* _Task objective_: Nothing but the pictures should be left out when the entries below are duplicated.
+++ Source data +++
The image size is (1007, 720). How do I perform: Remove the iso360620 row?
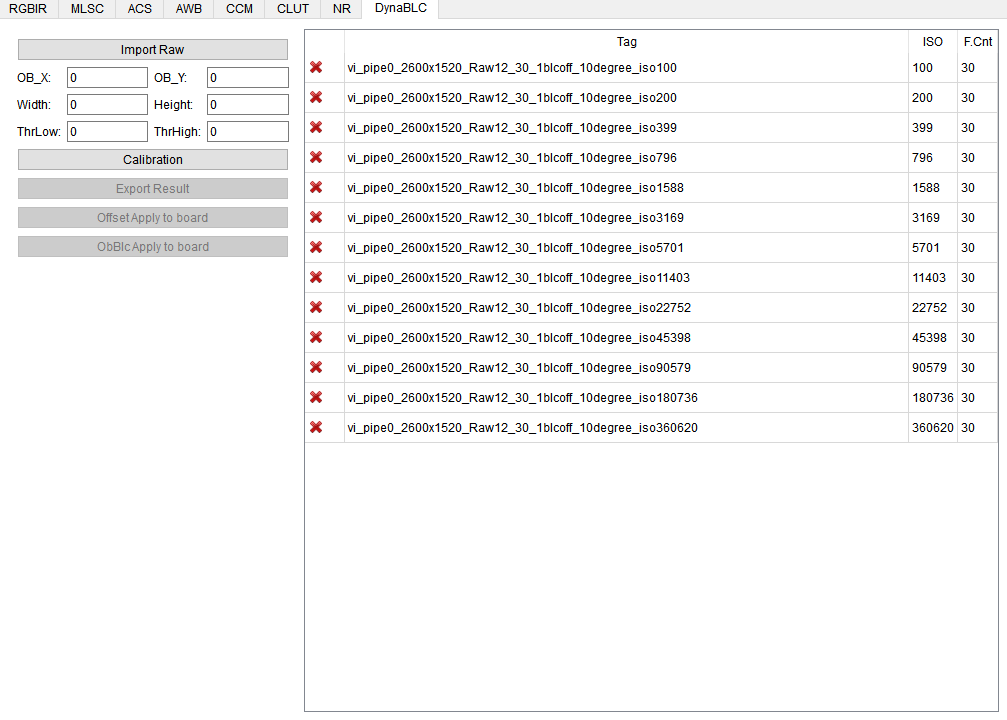[316, 428]
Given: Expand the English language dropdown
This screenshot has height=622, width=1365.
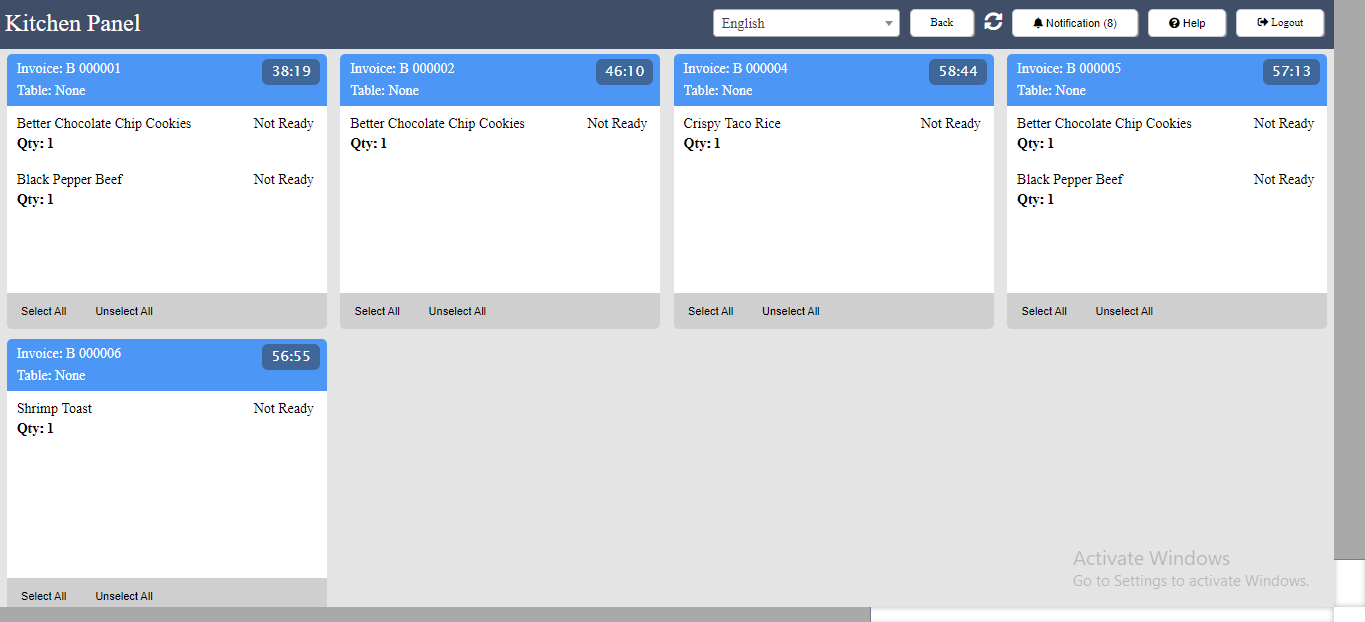Looking at the screenshot, I should (x=806, y=23).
+++
* _Answer space_:
The image size is (1007, 720). How do I perform: Remove the iso360620 row?
[316, 428]
Given: Expand the English language dropdown
This screenshot has height=622, width=1365.
Looking at the screenshot, I should (x=806, y=23).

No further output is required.